*** Data for review Section Begins ***

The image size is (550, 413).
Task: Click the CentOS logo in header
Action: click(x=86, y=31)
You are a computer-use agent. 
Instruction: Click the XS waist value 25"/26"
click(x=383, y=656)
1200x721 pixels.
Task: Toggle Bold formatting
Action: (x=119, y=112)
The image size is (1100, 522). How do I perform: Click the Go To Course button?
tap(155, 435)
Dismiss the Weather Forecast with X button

*** Data for review Section Ends ***
*** Data for review Section Begins ***

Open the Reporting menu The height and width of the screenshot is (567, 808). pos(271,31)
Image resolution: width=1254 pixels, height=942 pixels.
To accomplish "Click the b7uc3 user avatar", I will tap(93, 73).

*** Data for review Section Ends ***
*** Data for review Section Begins ***

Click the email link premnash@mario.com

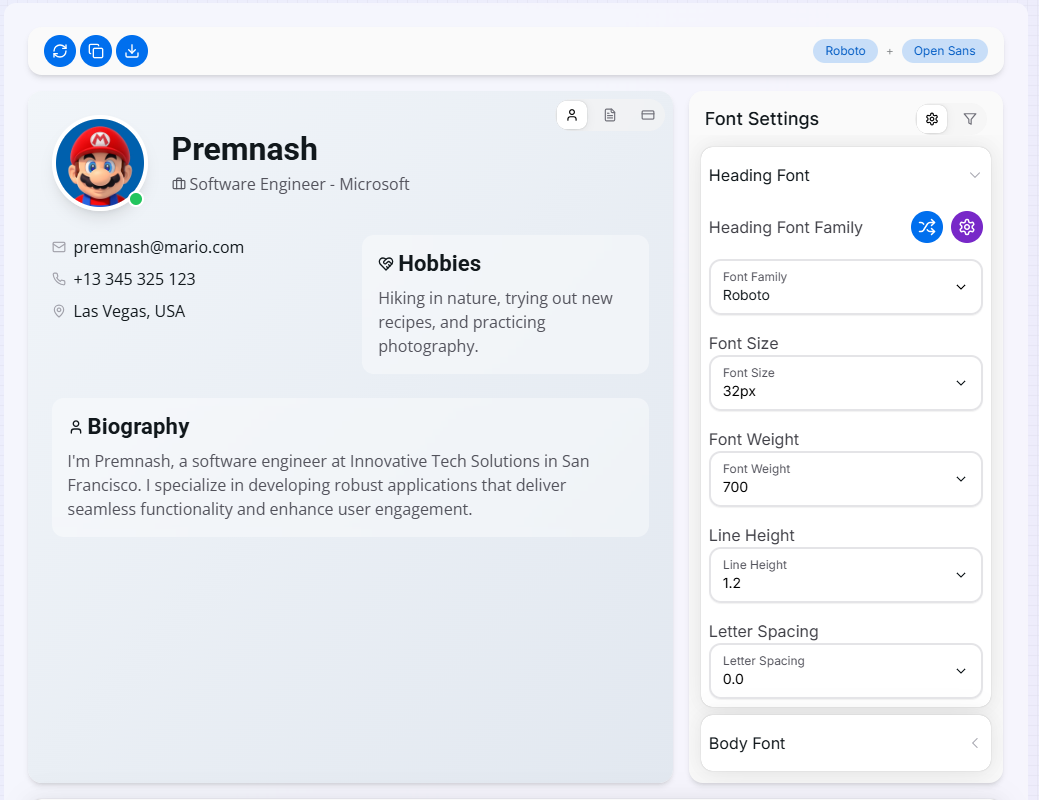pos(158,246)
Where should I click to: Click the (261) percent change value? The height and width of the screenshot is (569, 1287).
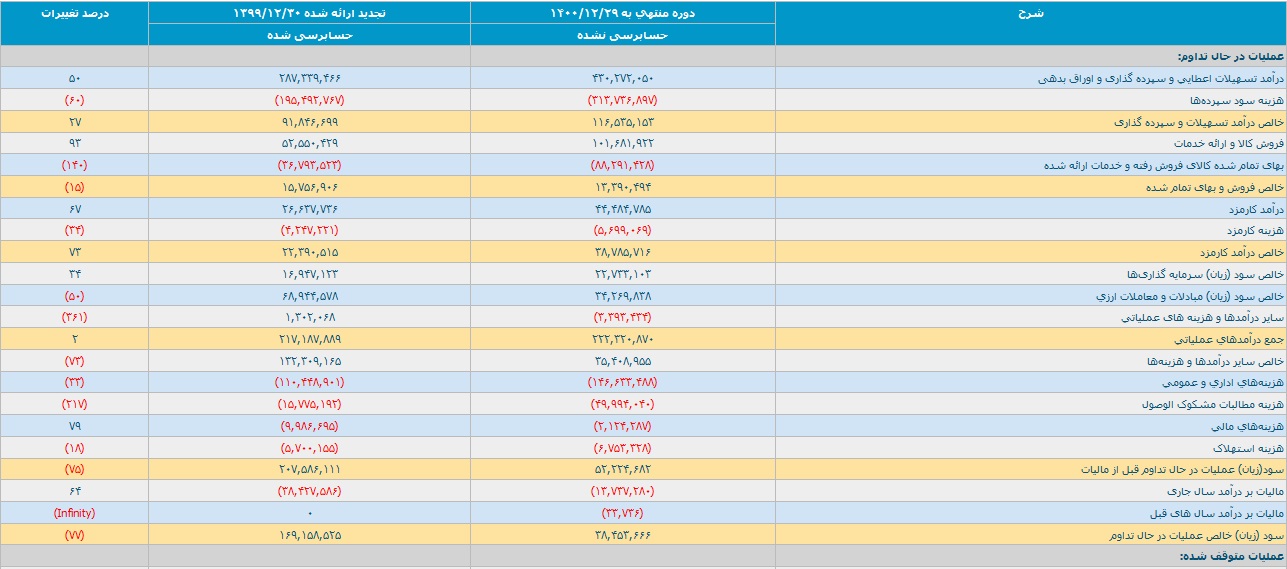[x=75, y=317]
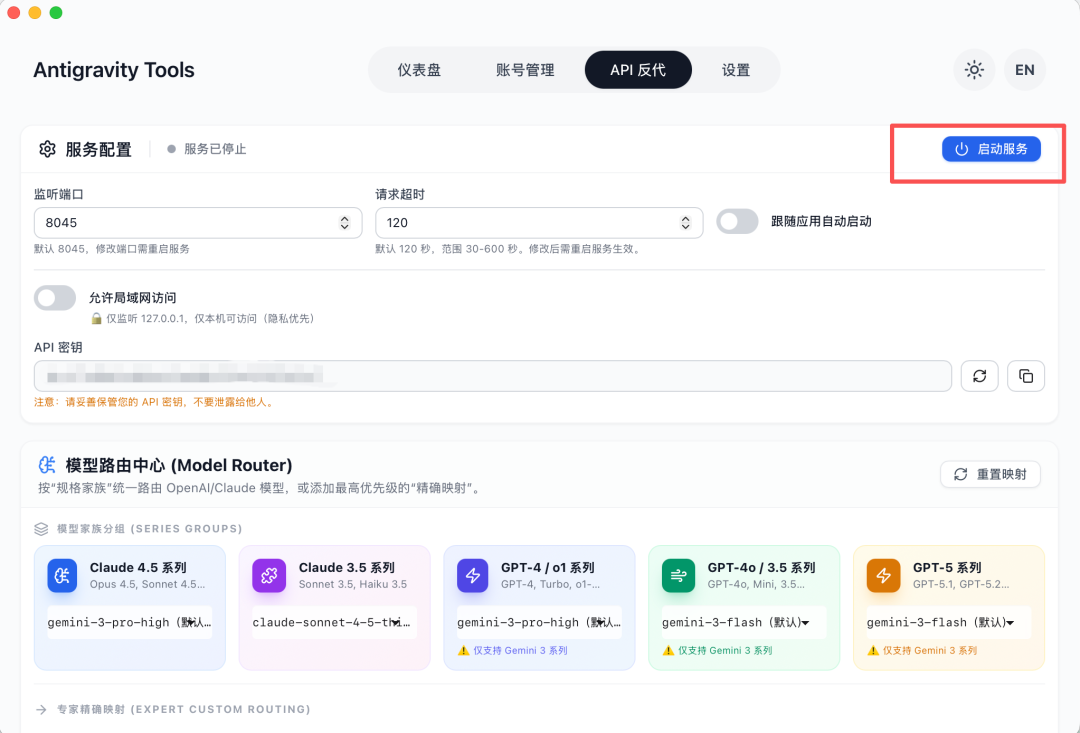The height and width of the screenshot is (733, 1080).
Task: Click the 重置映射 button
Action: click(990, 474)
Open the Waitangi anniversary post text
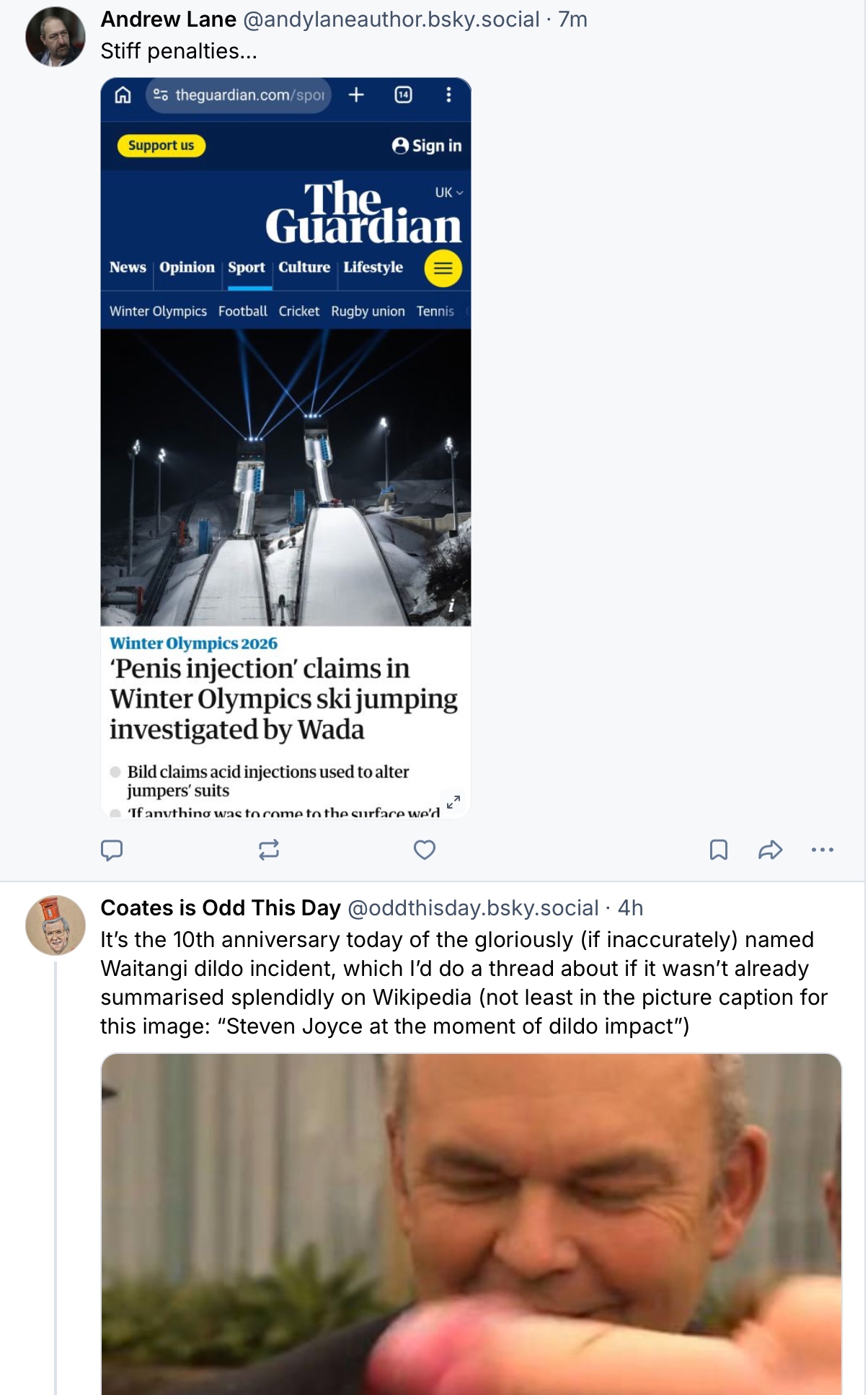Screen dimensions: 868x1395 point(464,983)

*** Data for review Section Ends ***

Please give back exactly the lines of the listing above that run from the one containing "You are a computer-use agent." through the one containing "Dismiss the Weather Forecast with X button", and only those.

## Output for this task
You are a computer-use agent. 
Instruction: Click the XS waist value 25"/26"
click(x=383, y=656)
1200x721 pixels.
Task: Toggle Bold formatting
Action: (x=119, y=112)
The image size is (1100, 522). How do I perform: Click the Go To Course button?
tap(155, 435)
Dismiss the Weather Forecast with X button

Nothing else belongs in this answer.